● Given task
Please reproduce the listing below, substituting "Where do I click to" for each occurrence of "Where should I click to" and leaving everything else unchanged.

Dataset rows:
= = =

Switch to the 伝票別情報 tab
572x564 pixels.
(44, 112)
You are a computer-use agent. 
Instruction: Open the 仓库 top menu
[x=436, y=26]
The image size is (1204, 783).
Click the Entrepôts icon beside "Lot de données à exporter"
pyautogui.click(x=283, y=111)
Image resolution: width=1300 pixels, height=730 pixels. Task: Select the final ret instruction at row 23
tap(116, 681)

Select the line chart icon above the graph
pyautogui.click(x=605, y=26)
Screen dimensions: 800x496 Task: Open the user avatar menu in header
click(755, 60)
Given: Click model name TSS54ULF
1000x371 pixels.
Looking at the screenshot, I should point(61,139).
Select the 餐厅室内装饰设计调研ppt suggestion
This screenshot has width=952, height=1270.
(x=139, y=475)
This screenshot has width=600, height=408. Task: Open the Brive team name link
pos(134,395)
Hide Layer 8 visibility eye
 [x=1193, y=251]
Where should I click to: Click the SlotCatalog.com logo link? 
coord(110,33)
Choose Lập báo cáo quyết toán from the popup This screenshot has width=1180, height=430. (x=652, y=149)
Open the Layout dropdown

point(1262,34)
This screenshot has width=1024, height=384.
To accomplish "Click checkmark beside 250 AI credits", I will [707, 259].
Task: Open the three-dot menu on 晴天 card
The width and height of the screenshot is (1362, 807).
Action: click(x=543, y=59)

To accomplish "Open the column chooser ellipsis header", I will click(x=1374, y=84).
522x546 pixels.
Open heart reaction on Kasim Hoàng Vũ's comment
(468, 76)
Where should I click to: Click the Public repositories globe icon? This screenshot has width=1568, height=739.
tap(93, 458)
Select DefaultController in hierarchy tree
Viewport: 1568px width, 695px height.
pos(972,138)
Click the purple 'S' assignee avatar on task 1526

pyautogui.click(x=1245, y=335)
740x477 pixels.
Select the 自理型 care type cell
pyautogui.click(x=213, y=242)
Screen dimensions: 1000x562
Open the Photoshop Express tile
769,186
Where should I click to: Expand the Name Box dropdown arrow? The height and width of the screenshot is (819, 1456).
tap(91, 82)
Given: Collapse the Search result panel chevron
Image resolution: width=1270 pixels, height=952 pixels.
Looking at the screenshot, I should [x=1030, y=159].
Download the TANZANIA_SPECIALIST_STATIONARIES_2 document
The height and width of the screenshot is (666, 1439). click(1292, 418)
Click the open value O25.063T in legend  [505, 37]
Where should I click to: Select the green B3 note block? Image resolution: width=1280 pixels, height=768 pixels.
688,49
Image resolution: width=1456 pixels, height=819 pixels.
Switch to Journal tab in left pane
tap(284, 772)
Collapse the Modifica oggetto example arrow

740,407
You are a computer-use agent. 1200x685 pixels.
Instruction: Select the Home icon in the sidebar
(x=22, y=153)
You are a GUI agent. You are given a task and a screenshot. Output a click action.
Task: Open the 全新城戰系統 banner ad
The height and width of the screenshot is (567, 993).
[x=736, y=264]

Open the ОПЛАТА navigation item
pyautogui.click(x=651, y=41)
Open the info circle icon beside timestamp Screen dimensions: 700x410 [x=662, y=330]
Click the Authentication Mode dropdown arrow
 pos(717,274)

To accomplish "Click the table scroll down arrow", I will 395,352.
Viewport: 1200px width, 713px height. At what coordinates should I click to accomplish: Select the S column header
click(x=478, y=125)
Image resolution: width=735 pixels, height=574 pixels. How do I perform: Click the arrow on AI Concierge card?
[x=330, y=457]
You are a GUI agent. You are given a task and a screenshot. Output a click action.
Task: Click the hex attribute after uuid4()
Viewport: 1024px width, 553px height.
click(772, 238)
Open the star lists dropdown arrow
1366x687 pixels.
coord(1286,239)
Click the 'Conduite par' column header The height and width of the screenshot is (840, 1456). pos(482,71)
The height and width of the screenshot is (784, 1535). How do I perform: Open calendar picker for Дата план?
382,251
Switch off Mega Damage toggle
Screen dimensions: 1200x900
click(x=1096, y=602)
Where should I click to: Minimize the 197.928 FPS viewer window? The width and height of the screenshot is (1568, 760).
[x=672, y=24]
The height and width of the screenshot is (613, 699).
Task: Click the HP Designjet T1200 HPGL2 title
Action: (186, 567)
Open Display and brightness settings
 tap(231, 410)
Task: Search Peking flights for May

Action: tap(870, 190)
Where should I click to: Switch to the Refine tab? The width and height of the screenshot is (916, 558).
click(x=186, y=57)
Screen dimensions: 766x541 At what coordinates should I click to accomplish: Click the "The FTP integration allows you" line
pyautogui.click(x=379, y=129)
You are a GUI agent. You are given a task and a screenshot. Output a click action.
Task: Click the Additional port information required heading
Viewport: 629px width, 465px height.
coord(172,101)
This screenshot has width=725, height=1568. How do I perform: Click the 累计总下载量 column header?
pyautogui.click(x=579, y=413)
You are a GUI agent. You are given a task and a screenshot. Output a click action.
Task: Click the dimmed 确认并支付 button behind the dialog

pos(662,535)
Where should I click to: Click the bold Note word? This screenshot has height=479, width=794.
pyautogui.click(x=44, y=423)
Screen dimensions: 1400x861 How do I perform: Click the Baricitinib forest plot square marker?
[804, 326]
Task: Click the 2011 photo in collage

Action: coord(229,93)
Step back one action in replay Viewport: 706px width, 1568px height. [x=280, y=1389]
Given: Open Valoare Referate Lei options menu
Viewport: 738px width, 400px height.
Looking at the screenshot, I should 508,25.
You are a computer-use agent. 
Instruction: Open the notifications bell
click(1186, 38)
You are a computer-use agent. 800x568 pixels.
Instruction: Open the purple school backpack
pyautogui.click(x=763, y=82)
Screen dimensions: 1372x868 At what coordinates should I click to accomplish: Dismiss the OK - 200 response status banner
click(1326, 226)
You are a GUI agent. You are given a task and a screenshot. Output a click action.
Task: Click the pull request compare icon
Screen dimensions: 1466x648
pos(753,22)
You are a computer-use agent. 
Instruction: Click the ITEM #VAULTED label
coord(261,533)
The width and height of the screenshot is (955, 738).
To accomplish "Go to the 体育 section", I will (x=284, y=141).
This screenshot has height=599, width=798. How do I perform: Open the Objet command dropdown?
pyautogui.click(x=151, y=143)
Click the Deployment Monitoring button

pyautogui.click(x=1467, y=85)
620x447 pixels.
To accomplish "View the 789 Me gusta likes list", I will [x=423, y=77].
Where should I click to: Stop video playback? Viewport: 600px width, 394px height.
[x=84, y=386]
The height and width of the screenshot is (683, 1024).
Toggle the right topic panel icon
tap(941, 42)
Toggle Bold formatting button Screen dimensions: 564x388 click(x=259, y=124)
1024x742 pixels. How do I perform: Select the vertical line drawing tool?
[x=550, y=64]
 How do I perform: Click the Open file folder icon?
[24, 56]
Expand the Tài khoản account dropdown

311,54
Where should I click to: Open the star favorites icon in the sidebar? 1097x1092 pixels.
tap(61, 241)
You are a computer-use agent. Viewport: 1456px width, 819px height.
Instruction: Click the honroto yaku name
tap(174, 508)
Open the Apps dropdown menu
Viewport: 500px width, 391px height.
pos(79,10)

= = =

● Reply to the task
Switch to the 伝票別情報 tab
572x564 pixels.
(44, 112)
You are a computer-use agent. 
Instruction: Open the 仓库 top menu
[x=436, y=26]
The image size is (1204, 783).
Click the Entrepôts icon beside "Lot de données à exporter"
pyautogui.click(x=283, y=111)
Image resolution: width=1300 pixels, height=730 pixels. Task: Select the final ret instruction at row 23
tap(116, 681)

Select the line chart icon above the graph
pyautogui.click(x=605, y=26)
Screen dimensions: 800x496 Task: Open the user avatar menu in header
click(755, 60)
Given: Click model name TSS54ULF
1000x371 pixels.
Looking at the screenshot, I should point(61,139).
Select the 餐厅室内装饰设计调研ppt suggestion
This screenshot has width=952, height=1270.
(x=139, y=475)
This screenshot has width=600, height=408. Task: Open the Brive team name link
pos(134,395)
Hide Layer 8 visibility eye
 [x=1193, y=251]
Where do I click to: Click the SlotCatalog.com logo link? 
coord(110,33)
Choose Lập báo cáo quyết toán from the popup This screenshot has width=1180, height=430. (x=652, y=149)
Open the Layout dropdown

point(1262,34)
This screenshot has width=1024, height=384.
To accomplish "Click checkmark beside 250 AI credits", I will [707, 259].
Task: Open the three-dot menu on 晴天 card
The width and height of the screenshot is (1362, 807).
Action: click(x=543, y=59)

To accomplish "Open the column chooser ellipsis header", I will click(x=1374, y=84).
522x546 pixels.
Open heart reaction on Kasim Hoàng Vũ's comment
(468, 76)
Where do I click to: Click the Public repositories globe icon? This screenshot has width=1568, height=739.
tap(93, 458)
Select DefaultController in hierarchy tree
Viewport: 1568px width, 695px height.
pos(972,138)
Click the purple 'S' assignee avatar on task 1526

pyautogui.click(x=1245, y=335)
740x477 pixels.
Select the 自理型 care type cell
pyautogui.click(x=213, y=242)
Screen dimensions: 1000x562
Open the Photoshop Express tile
769,186
Where do I click to: Expand the Name Box dropdown arrow? The height and width of the screenshot is (819, 1456).
tap(91, 82)
Given: Collapse the Search result panel chevron
Image resolution: width=1270 pixels, height=952 pixels.
Looking at the screenshot, I should [x=1030, y=159].
Download the TANZANIA_SPECIALIST_STATIONARIES_2 document
The height and width of the screenshot is (666, 1439). click(1292, 418)
Click the open value O25.063T in legend  [505, 37]
Where do I click to: Select the green B3 note block? Image resolution: width=1280 pixels, height=768 pixels.
688,49
Image resolution: width=1456 pixels, height=819 pixels.
Switch to Journal tab in left pane
tap(284, 772)
Collapse the Modifica oggetto example arrow

740,407
You are a computer-use agent. 1200x685 pixels.
Instruction: Select the Home icon in the sidebar
(x=22, y=153)
You are a GUI agent. You are given a task and a screenshot. Output a click action.
Task: Open the 全新城戰系統 banner ad
The height and width of the screenshot is (567, 993).
[x=736, y=264]

Open the ОПЛАТА navigation item
pyautogui.click(x=651, y=41)
Open the info circle icon beside timestamp Screen dimensions: 700x410 [x=662, y=330]
Click the Authentication Mode dropdown arrow
 pos(717,274)

To accomplish "Click the table scroll down arrow", I will 395,352.
Viewport: 1200px width, 713px height. At what coordinates should I click to accomplish: Select the S column header
click(x=478, y=125)
Image resolution: width=735 pixels, height=574 pixels. How do I perform: Click the arrow on AI Concierge card?
[x=330, y=457]
You are a GUI agent. You are given a task and a screenshot. Output a click action.
Task: Click the hex attribute after uuid4()
Viewport: 1024px width, 553px height.
click(772, 238)
Open the star lists dropdown arrow
1366x687 pixels.
coord(1286,239)
Click the 'Conduite par' column header The height and width of the screenshot is (840, 1456). pos(482,71)
The height and width of the screenshot is (784, 1535). How do I perform: Open calendar picker for Дата план?
382,251
Switch off Mega Damage toggle
Screen dimensions: 1200x900
click(x=1096, y=602)
Where do I click to: Minimize the 197.928 FPS viewer window? The width and height of the screenshot is (1568, 760).
[x=672, y=24]
The height and width of the screenshot is (613, 699).
Task: Click the HP Designjet T1200 HPGL2 title
Action: (186, 567)
Open Display and brightness settings
 tap(231, 410)
Task: Search Peking flights for May

Action: tap(870, 190)
Where do I click to: Switch to the Refine tab? The width and height of the screenshot is (916, 558).
click(x=186, y=57)
Screen dimensions: 766x541 At what coordinates should I click to accomplish: Click the "The FTP integration allows you" line
pyautogui.click(x=379, y=129)
You are a GUI agent. You are given a task and a screenshot. Output a click action.
Task: Click the Additional port information required heading
Viewport: 629px width, 465px height.
coord(172,101)
This screenshot has width=725, height=1568. How do I perform: Click the 累计总下载量 column header?
pyautogui.click(x=579, y=413)
You are a GUI agent. You are given a task and a screenshot. Output a click action.
Task: Click the dimmed 确认并支付 button behind the dialog

pos(662,535)
Where do I click to: Click the bold Note word? This screenshot has height=479, width=794.
pyautogui.click(x=44, y=423)
Screen dimensions: 1400x861 How do I perform: Click the Baricitinib forest plot square marker?
[804, 326]
Task: Click the 2011 photo in collage

Action: coord(229,93)
Step back one action in replay Viewport: 706px width, 1568px height. [x=280, y=1389]
Given: Open Valoare Referate Lei options menu
Viewport: 738px width, 400px height.
Looking at the screenshot, I should 508,25.
You are a computer-use agent. 
Instruction: Open the notifications bell
click(1186, 38)
You are a computer-use agent. 800x568 pixels.
Instruction: Open the purple school backpack
pyautogui.click(x=763, y=82)
Screen dimensions: 1372x868 At what coordinates should I click to accomplish: Dismiss the OK - 200 response status banner
click(1326, 226)
You are a GUI agent. You are given a task and a screenshot. Output a click action.
Task: Click the pull request compare icon
Screen dimensions: 1466x648
pos(753,22)
You are a computer-use agent. 
Instruction: Click the ITEM #VAULTED label
coord(261,533)
The width and height of the screenshot is (955, 738).
To accomplish "Go to the 体育 section", I will (x=284, y=141).
This screenshot has height=599, width=798. How do I perform: Open the Objet command dropdown?
pyautogui.click(x=151, y=143)
Click the Deployment Monitoring button

pyautogui.click(x=1467, y=85)
620x447 pixels.
To accomplish "View the 789 Me gusta likes list", I will [x=423, y=77].
Where do I click to: Stop video playback? Viewport: 600px width, 394px height.
[x=84, y=386]
The height and width of the screenshot is (683, 1024).
Toggle the right topic panel icon
tap(941, 42)
Toggle Bold formatting button Screen dimensions: 564x388 click(x=259, y=124)
1024x742 pixels. How do I perform: Select the vertical line drawing tool?
[x=550, y=64]
 How do I perform: Click the Open file folder icon?
[24, 56]
Expand the Tài khoản account dropdown

311,54
Where do I click to: Open the star favorites icon in the sidebar? 1097x1092 pixels.
tap(61, 241)
You are a computer-use agent. Viewport: 1456px width, 819px height.
Instruction: Click the honroto yaku name
tap(174, 508)
Open the Apps dropdown menu
Viewport: 500px width, 391px height.
pos(79,10)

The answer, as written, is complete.